Because the county still lacks a national strategy for COVID-19 testing, contact tracing or getting PPE to the country’s front-line workers, the virus is gaining ground, Klain said.

“ It didn’t have to happen,” he said. “Epidemics are natural. They can’t be avoided, but they can be dealt with and responded to.”

Klain acknowledged that “everyone wants to get back to work” but said there’s no coordinated strategy for doing it safely, even though Centers for Disease Control and Prevention and Dr. Anthony Fauci, the nation’s top infectious disease expert and a member of the White House coronavirus task force, prepared a reopening plan back in April.

“ The day after Dr.
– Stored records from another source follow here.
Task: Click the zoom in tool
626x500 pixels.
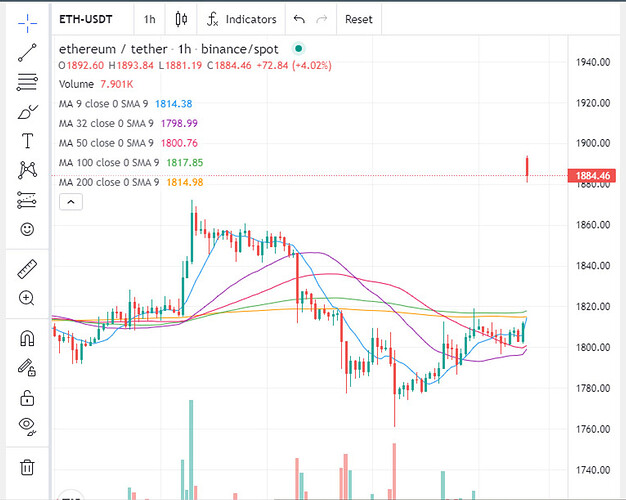Action: [x=27, y=298]
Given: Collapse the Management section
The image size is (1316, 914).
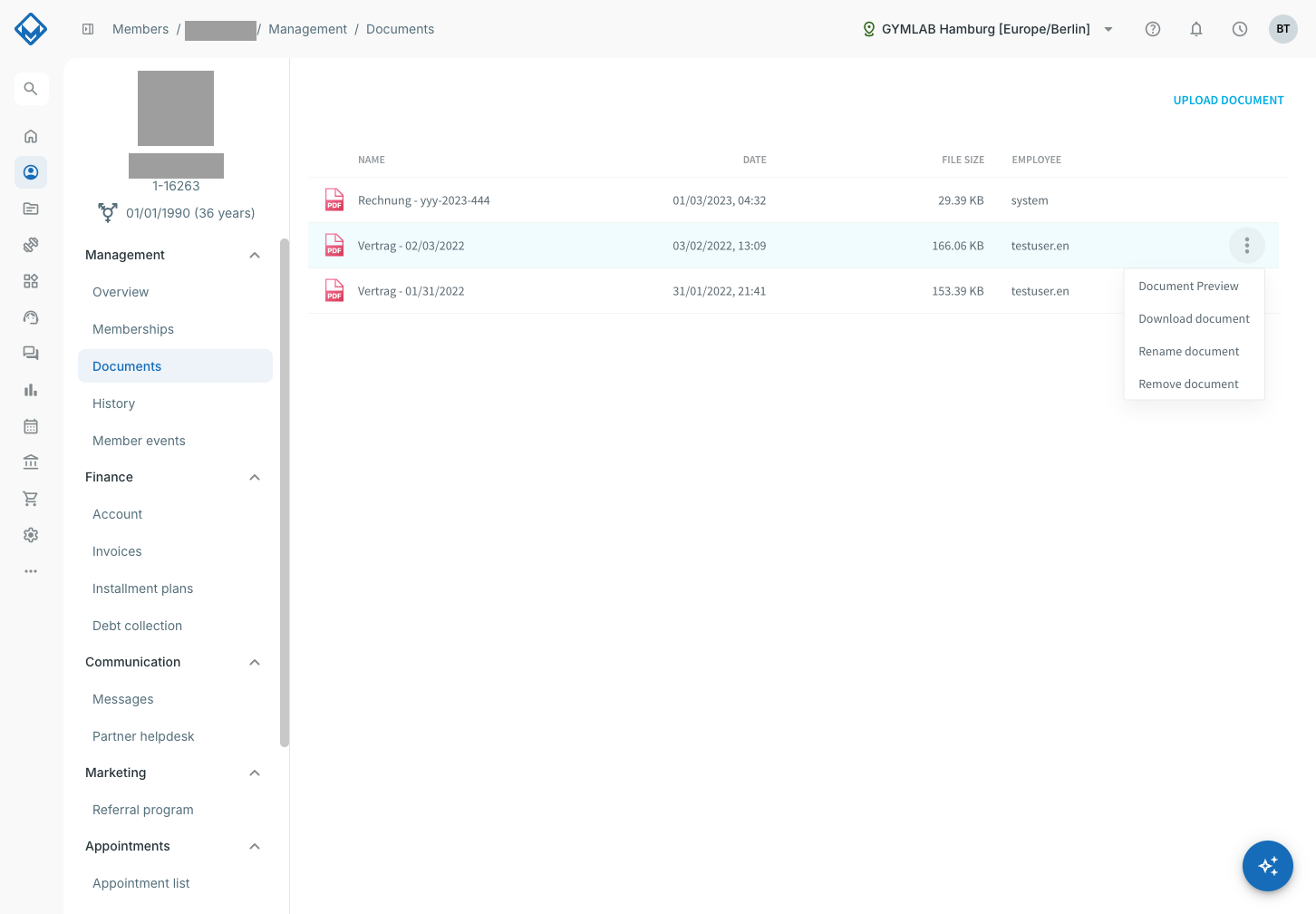Looking at the screenshot, I should pyautogui.click(x=255, y=255).
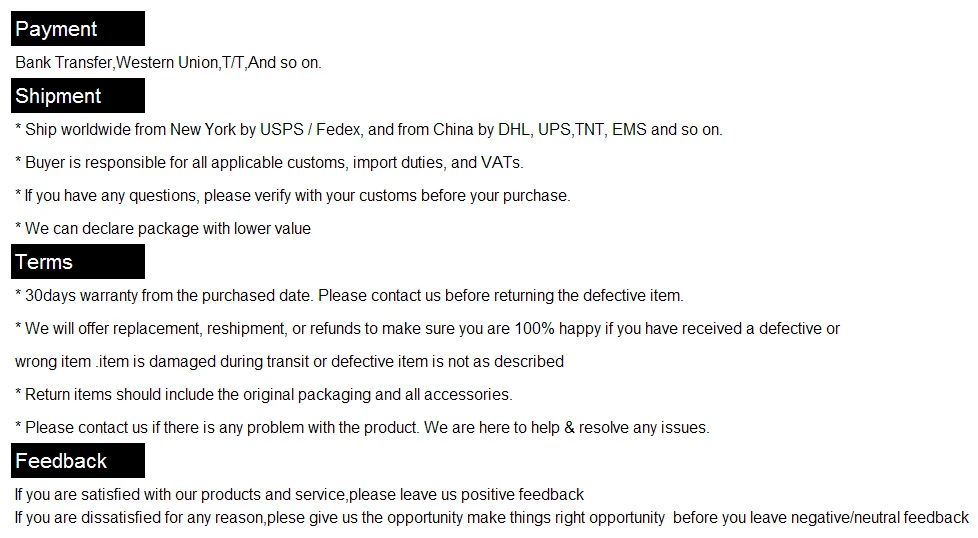Image resolution: width=978 pixels, height=538 pixels.
Task: Click the declare package with lower value line
Action: (x=163, y=229)

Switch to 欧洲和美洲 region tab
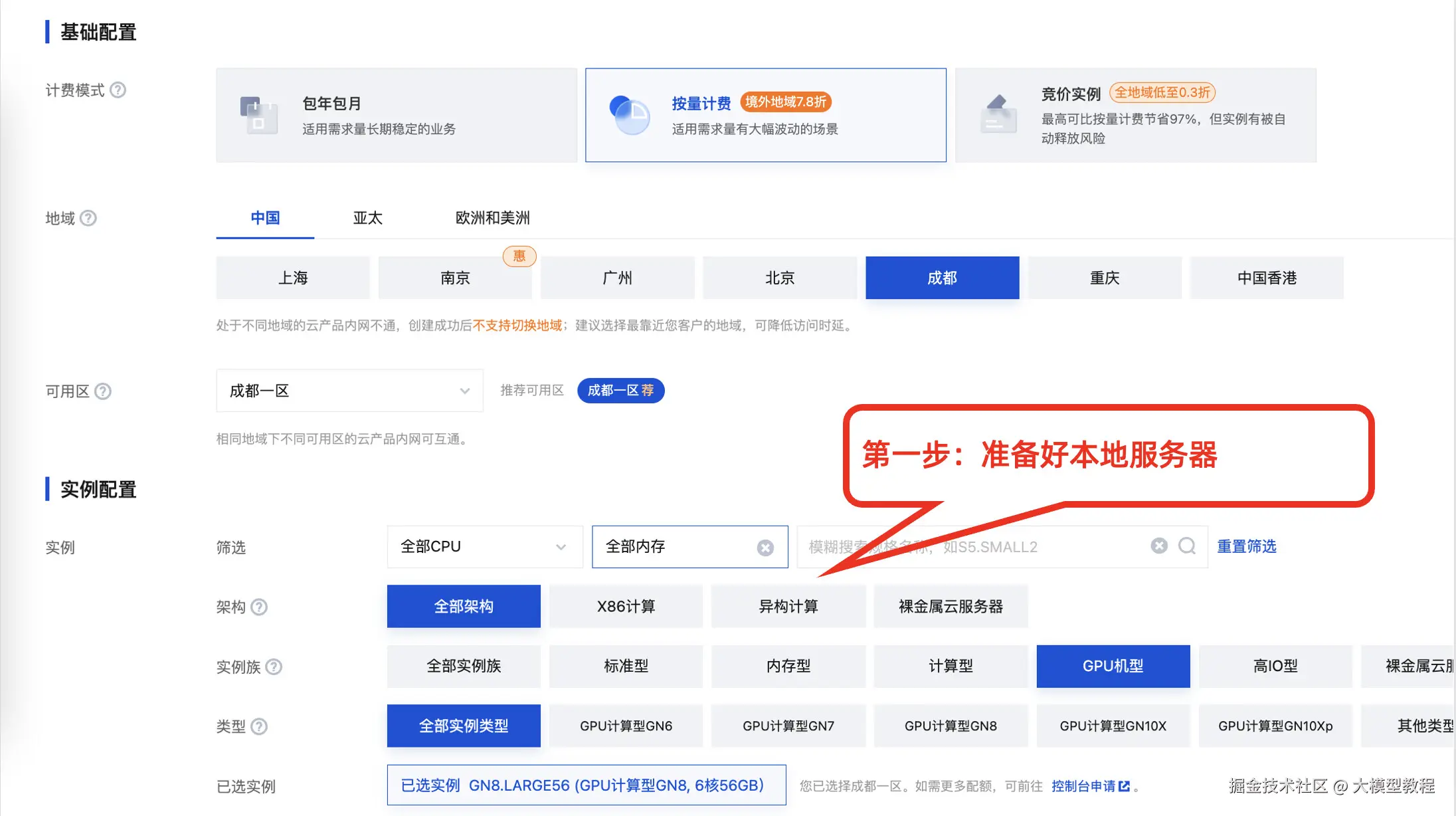click(492, 218)
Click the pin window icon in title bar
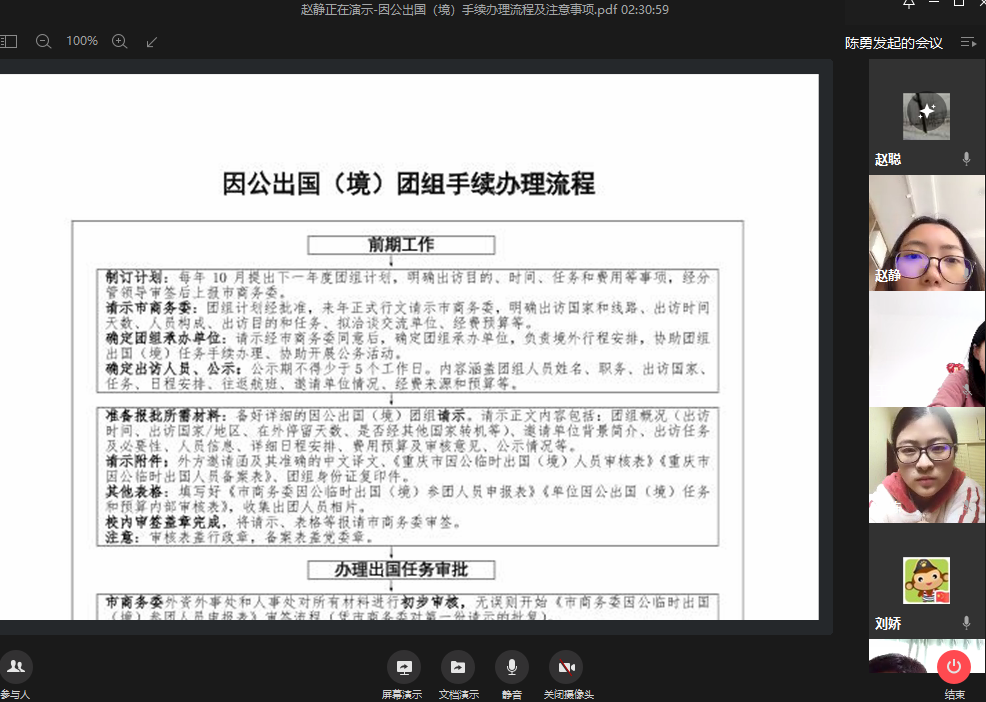 [x=909, y=4]
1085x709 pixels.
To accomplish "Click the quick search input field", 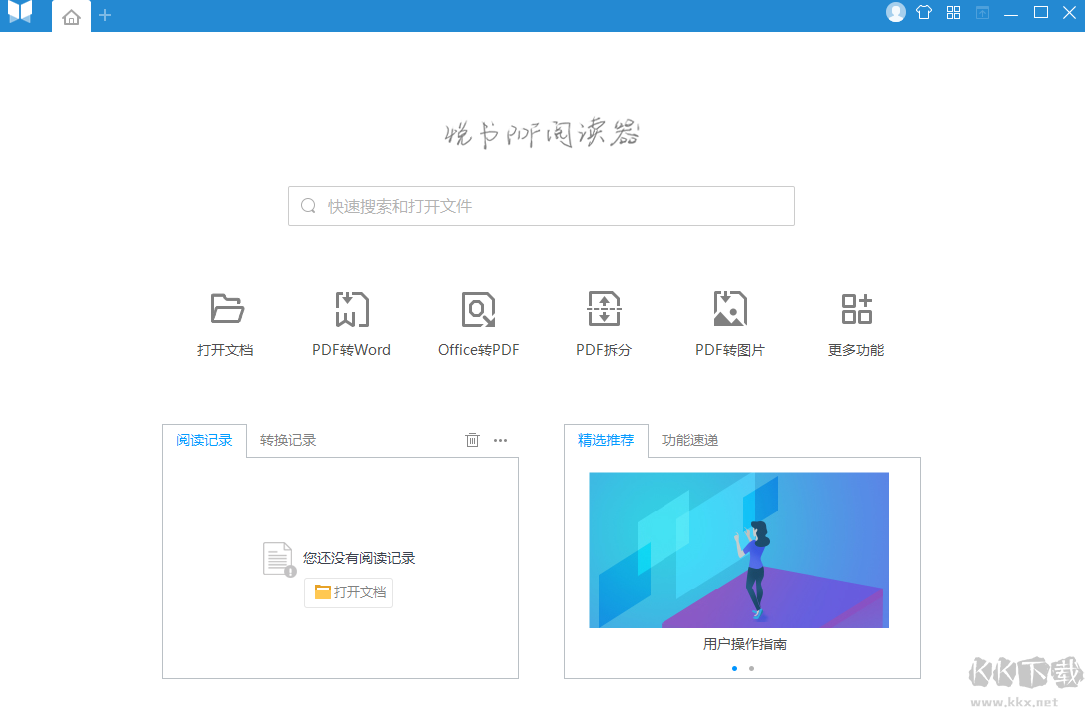I will [541, 206].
Fauci laid out that plan President Trump basically said ignore the plan, and governors ignored the plan, and people opened too soon, and they opened too aggressively,” Klain said. “I feel a lot of sympathy for these small-business people who are trying to open up, and most of them just want to do the right thing, but they need guidance on what kind of protections they need, and they need help to pay for those protections too.”

Brownsville Mayor Trey Mendez was among the listeners who called in to the town hall, which attracted nearly 10,000 listeners according to Vela’s office. Mendez told Klain that the city had seen 428 more cases of the virus in the two previous two days and asked whether it was possible to “balance the survival of small business and public safety” without resorting to another lock-down.

Klain said that while he’s not familiar with the city’s exact situation, the best way to help small businesses and the economy is for everyone to follow the advice of health professionals: wear facial coverings, wash your hands, practice social distancing and limit travel to essential business.

“ What I would say is there’s no strategy here that separates health from economics,” he said. “You can say we’re going to open up and roll back all restrictions, but if people get sick on the job, people get sick going into stores and restaurants, then the economy is going to fail anyway. Consumers are going to stay away. They only way to help small businesses is to beat the disease, because it does no good to open up and shut down. …

“ The healthcare strategy is the economic strategy. Success in the healthcare strategy is success in the economic strategy. We need to make sure that the federal government helps these small businesses that have been impacted, helps them reopen the right way and with expenses.”